:: YOUR OBJECTIVE ::
Count the lines in the rows that contain the string "above", and reply with the number alone.

[Rows on where targets appear]
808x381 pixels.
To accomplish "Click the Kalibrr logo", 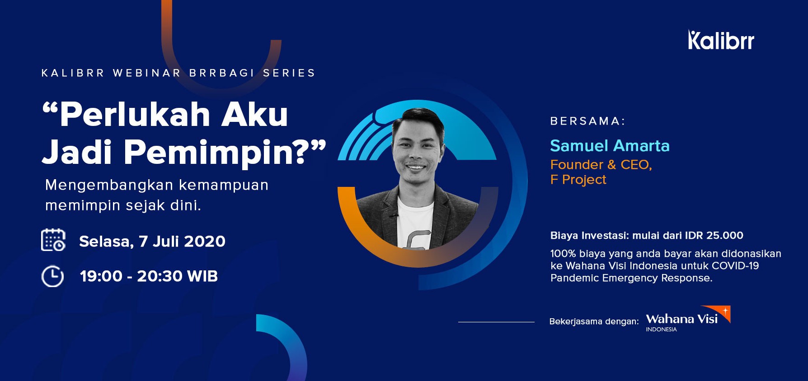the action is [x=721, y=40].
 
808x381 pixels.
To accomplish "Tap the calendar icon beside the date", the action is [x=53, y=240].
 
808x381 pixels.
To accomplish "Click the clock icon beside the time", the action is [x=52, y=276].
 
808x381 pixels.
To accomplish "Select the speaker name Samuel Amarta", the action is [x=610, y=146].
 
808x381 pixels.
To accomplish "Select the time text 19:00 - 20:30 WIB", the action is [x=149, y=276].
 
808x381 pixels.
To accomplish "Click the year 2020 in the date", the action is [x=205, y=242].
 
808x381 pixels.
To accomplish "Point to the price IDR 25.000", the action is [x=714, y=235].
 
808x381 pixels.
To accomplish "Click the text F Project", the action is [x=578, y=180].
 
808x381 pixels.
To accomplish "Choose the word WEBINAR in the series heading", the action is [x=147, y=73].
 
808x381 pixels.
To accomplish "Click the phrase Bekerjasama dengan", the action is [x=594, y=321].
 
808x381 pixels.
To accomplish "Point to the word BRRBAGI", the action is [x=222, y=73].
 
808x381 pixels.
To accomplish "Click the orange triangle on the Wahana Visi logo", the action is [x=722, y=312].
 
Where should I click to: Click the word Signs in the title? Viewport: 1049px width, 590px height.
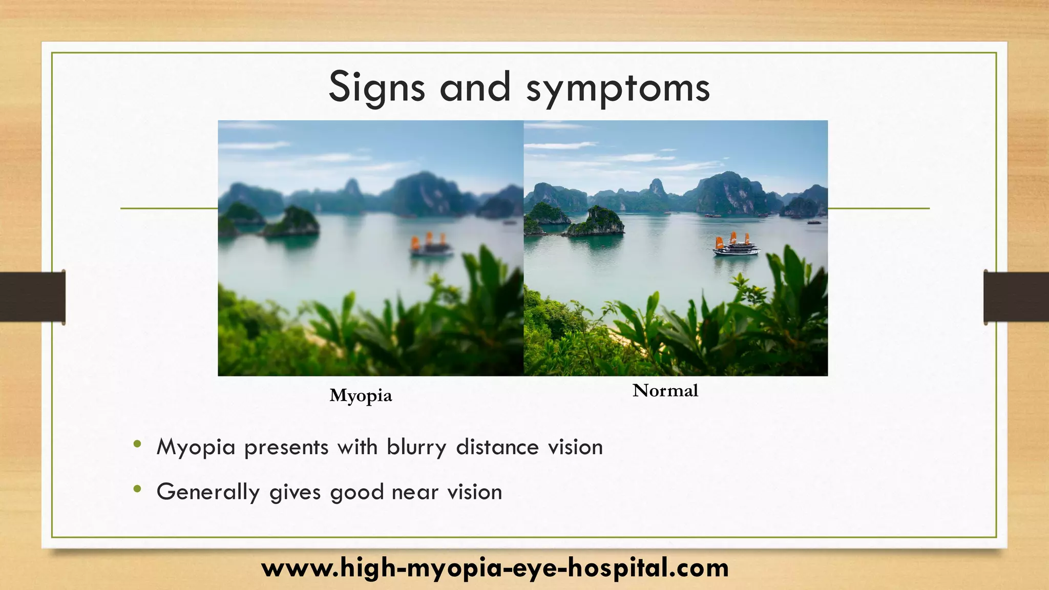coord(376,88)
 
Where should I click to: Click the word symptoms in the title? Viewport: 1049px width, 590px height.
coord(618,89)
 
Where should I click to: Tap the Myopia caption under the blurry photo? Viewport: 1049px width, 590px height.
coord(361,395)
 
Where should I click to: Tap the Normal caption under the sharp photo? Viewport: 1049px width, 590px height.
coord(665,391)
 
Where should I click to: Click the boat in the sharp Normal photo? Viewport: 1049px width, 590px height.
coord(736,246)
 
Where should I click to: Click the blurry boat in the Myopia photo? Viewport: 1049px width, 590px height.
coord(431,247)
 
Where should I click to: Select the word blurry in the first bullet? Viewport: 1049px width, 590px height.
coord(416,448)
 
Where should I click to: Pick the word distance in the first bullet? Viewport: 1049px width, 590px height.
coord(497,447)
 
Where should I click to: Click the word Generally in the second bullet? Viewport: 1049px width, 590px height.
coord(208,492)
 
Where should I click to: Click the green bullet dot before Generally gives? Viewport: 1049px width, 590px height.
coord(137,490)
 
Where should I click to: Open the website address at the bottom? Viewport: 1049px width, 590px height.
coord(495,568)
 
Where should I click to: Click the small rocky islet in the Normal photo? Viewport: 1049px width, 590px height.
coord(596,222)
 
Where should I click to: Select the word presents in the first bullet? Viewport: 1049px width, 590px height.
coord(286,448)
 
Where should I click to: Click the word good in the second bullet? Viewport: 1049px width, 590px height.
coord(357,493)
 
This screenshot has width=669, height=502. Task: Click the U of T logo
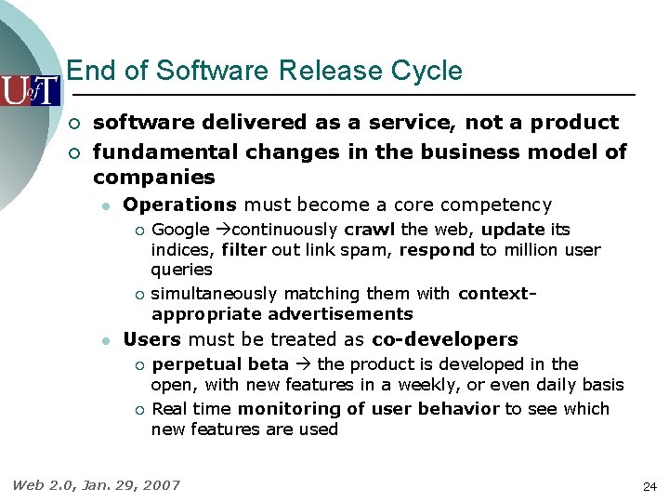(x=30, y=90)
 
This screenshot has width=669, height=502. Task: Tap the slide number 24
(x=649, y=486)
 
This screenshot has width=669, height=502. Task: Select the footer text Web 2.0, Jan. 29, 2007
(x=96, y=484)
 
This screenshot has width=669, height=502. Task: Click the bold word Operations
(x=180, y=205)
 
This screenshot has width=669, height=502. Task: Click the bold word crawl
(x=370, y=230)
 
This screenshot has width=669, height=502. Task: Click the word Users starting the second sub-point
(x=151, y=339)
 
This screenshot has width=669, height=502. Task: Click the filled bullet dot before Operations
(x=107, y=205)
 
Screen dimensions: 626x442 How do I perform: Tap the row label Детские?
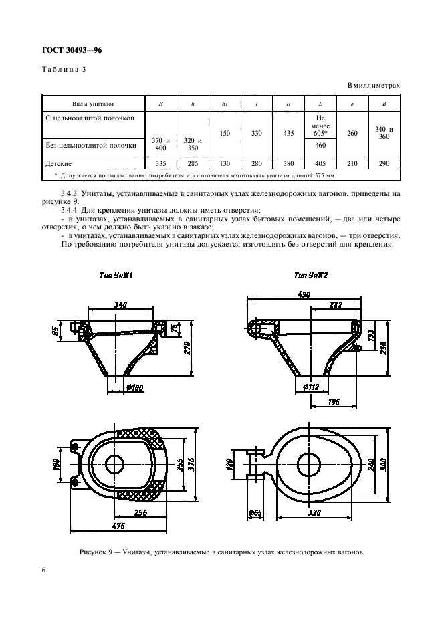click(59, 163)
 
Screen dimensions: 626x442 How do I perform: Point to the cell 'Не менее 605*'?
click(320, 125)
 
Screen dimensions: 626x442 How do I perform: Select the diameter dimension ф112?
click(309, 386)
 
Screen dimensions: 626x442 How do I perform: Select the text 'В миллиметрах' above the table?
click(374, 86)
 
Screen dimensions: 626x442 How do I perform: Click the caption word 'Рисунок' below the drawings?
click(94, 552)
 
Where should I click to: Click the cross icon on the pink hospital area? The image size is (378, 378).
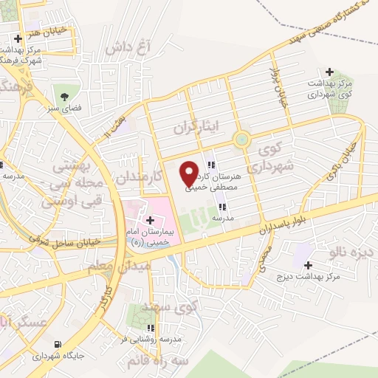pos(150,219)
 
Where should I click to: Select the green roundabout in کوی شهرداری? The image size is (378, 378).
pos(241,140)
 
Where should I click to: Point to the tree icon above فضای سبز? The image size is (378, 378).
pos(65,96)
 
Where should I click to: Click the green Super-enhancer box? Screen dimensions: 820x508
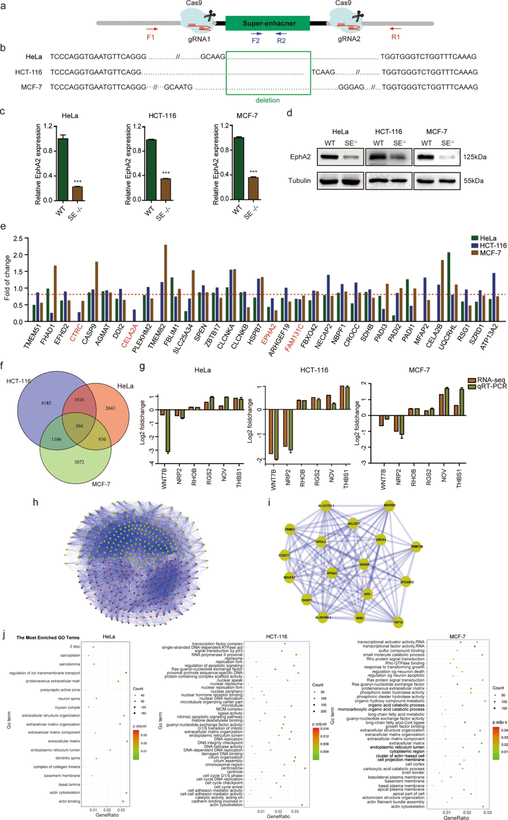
==
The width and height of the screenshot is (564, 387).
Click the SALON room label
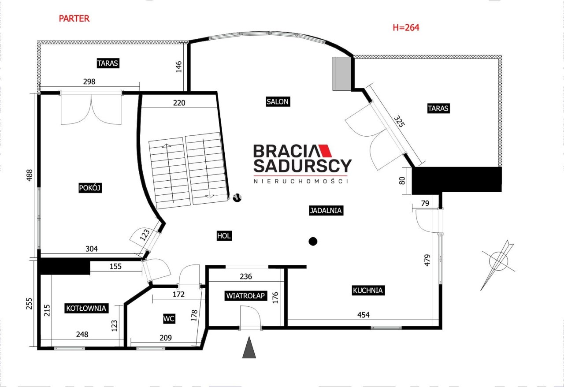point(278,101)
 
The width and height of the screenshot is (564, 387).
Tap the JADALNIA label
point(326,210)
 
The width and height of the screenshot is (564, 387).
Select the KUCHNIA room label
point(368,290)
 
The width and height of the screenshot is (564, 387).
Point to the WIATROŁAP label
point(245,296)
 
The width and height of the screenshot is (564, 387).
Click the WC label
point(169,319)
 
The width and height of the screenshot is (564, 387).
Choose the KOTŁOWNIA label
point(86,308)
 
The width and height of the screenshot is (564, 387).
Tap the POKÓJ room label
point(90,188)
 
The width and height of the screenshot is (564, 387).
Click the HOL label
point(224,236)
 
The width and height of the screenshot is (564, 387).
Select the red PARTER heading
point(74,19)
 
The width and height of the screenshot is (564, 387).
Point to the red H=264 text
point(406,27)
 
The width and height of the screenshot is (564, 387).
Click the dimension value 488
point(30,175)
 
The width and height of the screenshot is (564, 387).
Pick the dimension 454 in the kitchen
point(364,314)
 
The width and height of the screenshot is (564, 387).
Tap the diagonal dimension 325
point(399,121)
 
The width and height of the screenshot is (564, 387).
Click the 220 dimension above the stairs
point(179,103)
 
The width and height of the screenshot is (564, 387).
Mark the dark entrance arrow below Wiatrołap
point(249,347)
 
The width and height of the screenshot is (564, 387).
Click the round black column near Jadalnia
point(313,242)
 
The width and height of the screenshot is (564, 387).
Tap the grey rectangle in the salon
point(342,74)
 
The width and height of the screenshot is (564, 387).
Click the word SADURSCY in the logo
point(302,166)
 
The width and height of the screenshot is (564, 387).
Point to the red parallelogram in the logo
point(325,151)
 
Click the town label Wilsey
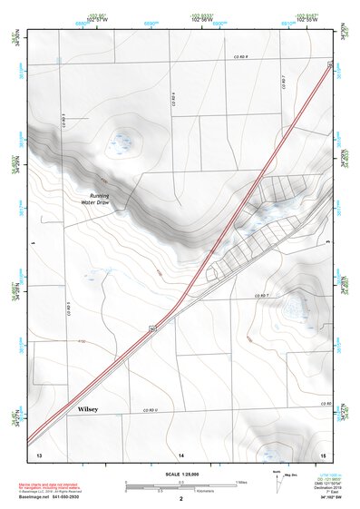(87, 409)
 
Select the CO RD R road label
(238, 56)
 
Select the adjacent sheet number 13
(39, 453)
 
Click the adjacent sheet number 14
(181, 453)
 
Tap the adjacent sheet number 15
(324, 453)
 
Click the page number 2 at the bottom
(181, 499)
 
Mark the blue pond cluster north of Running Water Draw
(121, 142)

:: ANSWER FOR THE TASK ::
3